SC27/EOS16 ECSRhyme-your-research I: Composition (co-organized)
|Convener: Sam Illingworth | Co-Conveners: Esther Posner , Tim van Emmerik|
Tue, 19 Apr, 12:15–13:15
Poetry is one of the oldest forms of art, potentially even predating literacy. However, what on Earth does it have to do with science? One is usually subjective and emotive, whilst the other (for the most part) is objective and empirical. However, poetry can be a very effective tool in communicating science to a broader audience, and can even help to enhance the long-term retention of scientific content. During a two-part session, we will discuss how poetry can be used to make (your) science more accessible to the world, including to your students, your professors, your (grand)parents, and the general public. Part I will focus on composition (i.e. how to write a poem) and Part II will focus on performance (i.e. how to recite a poem).

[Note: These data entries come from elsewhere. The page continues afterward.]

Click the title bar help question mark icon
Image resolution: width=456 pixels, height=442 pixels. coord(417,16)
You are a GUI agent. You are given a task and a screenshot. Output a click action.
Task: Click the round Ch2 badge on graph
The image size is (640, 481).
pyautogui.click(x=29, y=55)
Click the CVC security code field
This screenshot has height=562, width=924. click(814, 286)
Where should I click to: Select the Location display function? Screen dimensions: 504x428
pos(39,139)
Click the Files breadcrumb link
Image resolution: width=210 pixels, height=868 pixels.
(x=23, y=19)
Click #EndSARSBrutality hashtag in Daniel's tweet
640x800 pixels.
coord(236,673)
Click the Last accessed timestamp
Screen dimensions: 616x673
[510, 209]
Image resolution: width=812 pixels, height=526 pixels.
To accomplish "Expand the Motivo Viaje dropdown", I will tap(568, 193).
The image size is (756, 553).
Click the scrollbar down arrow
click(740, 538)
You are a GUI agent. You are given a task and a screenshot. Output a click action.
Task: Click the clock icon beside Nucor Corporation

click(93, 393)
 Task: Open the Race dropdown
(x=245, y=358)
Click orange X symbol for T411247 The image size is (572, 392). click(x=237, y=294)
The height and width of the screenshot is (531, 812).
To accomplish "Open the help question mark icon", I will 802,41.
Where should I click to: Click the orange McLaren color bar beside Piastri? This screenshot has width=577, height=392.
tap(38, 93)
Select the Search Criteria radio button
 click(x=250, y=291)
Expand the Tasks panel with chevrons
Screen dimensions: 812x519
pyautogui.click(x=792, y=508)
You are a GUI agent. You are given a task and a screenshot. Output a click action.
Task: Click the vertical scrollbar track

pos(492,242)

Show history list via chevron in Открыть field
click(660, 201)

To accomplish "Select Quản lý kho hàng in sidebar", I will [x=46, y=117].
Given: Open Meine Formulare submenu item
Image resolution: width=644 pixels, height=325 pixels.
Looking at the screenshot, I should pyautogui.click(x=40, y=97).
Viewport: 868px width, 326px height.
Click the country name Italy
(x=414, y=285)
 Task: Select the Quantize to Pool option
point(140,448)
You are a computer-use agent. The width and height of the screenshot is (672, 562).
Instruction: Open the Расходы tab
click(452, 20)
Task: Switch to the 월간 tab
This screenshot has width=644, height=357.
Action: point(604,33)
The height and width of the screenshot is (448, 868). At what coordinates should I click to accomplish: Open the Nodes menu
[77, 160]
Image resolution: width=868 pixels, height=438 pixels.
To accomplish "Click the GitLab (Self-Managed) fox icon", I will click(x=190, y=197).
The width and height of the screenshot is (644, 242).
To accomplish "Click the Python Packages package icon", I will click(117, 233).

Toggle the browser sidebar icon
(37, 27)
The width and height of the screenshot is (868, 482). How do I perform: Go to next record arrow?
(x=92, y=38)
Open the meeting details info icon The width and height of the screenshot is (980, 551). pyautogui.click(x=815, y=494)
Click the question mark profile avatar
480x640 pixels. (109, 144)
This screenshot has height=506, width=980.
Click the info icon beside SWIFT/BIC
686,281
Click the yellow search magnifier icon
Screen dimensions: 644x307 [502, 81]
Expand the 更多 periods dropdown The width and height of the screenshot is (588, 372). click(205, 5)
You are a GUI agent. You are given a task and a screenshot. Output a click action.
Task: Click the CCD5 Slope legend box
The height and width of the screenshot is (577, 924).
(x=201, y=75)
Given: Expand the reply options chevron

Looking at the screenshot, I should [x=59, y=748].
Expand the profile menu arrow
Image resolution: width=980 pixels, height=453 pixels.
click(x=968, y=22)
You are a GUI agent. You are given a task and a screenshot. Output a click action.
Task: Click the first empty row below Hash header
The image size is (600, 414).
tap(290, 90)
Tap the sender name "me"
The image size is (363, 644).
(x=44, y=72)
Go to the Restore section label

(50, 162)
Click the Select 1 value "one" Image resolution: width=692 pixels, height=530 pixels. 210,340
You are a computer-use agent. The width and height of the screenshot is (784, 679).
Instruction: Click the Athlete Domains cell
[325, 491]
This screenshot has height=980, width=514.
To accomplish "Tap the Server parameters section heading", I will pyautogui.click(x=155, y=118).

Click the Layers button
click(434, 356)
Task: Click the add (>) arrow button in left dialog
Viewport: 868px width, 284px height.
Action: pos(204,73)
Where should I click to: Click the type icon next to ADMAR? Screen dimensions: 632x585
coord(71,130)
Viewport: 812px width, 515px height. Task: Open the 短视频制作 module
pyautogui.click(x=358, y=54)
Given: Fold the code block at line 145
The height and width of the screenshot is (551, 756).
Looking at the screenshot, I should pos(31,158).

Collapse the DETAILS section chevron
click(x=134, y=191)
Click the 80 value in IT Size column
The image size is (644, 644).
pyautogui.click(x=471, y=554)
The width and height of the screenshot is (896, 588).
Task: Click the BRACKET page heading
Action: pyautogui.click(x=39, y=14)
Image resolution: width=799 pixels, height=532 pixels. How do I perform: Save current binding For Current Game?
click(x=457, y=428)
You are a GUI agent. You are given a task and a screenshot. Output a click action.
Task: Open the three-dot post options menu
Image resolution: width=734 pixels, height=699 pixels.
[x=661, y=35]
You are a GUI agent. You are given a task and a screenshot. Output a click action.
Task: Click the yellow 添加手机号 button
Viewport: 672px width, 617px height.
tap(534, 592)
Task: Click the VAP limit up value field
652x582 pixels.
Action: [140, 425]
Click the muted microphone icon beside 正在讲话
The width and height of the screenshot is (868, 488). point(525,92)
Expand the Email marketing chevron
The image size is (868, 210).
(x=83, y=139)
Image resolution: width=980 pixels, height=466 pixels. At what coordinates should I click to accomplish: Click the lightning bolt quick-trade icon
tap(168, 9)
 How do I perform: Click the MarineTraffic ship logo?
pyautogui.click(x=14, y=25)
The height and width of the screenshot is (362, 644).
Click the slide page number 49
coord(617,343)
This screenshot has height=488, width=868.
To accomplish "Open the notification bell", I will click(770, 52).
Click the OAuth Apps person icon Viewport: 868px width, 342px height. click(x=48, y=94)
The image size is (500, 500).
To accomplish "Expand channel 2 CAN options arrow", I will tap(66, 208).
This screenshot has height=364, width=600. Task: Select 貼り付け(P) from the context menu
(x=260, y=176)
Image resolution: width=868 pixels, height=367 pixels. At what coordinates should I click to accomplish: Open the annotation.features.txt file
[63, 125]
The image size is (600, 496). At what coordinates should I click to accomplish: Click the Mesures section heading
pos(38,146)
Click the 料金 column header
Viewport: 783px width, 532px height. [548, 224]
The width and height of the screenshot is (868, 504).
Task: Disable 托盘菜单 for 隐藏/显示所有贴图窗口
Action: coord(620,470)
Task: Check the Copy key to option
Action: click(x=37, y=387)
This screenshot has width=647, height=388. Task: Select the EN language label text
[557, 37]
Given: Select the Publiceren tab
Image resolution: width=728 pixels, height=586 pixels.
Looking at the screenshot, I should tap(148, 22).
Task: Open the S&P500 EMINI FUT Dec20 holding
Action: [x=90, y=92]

Writing a poem is not a particularly difficult task, but writing a good poem requires both dedication and technique; anyone can write poetry, but it takes practice and process to make it effective. In this session, experienced science-poets will discuss the basics of poetry, before encouraging all participants to grab a pen and start writing themselves. We aim to maximize empowerment and minimize intimidation. Participants will have the opportunity to work on poems that help to communicate their research, and will be provided with feedback and advice on how to make them more effective, engaging and empathetic. Those who wish to do so may also recite their creations during the “EGU Science Poetry Slam 2016”.
Those wishing to learn how to best recite their poetry will also be encouraged to attend the accompanying session. Whilst participants are not required to visit both sessions, a limited number of places is available in both, based on a first-come, first-served basis.